[nine_k]

It's not about performance, of course. It's about looking like HTTPS, being impenetrable, separating the ad-hoc transport encryption and the Wireguard encryption which also works as authentication between endpoints, and also not being not TCP inside TCP.

[geoctl]

You can just do that by using QUIC-based tunneling directly instead of using WireGuard-over-QUIC and basically stacking 2 state machines on top of one another.

[bb88]

TCP over Wireguard is two state machines stacked on each other. QUIC over Wireguard is the same thing. Yet, both seems to work pretty well.

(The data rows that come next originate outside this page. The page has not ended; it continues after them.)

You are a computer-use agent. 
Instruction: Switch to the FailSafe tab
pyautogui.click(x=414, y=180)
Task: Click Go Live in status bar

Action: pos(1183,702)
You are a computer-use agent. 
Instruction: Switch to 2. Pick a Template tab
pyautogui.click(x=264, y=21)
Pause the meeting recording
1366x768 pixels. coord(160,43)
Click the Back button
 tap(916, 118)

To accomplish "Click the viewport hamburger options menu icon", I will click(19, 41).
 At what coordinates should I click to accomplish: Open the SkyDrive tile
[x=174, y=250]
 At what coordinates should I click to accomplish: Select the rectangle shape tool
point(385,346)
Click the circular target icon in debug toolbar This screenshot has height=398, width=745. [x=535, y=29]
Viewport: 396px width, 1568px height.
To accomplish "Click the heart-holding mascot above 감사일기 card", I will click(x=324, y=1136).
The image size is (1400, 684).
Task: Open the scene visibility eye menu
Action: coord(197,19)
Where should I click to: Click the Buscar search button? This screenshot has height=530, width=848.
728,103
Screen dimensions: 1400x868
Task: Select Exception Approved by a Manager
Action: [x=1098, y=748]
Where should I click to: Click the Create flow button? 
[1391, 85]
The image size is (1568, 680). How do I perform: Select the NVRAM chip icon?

I think I see your argument, in that it's similar to what sshuttle does to eliminate TCP over TCP through ssh. sshuttle doesn't prevent HOL blocking though.

[geoctl]

TCP over WireGuard is unavoidable because that's the whole point of tunneling. But TCP over WireGuard over QUIC just doesn't make any sense, neither from performance nor from security perspective. Not to mention that with every additional tunneling layer you need to reduce the MTU (which is already a very restricted sub-1500 value without tunneling) of all inner tunnels.

[bb88]

> But TCP over WireGuard over QUIC just doesn't make any sense

Agreed, but that wasn't what I was saying. Read it carefully next time before downvoting.

If the argument is if wireguard is a state machine, well, TCP over wireguard is just fine. And that's exactly what I said.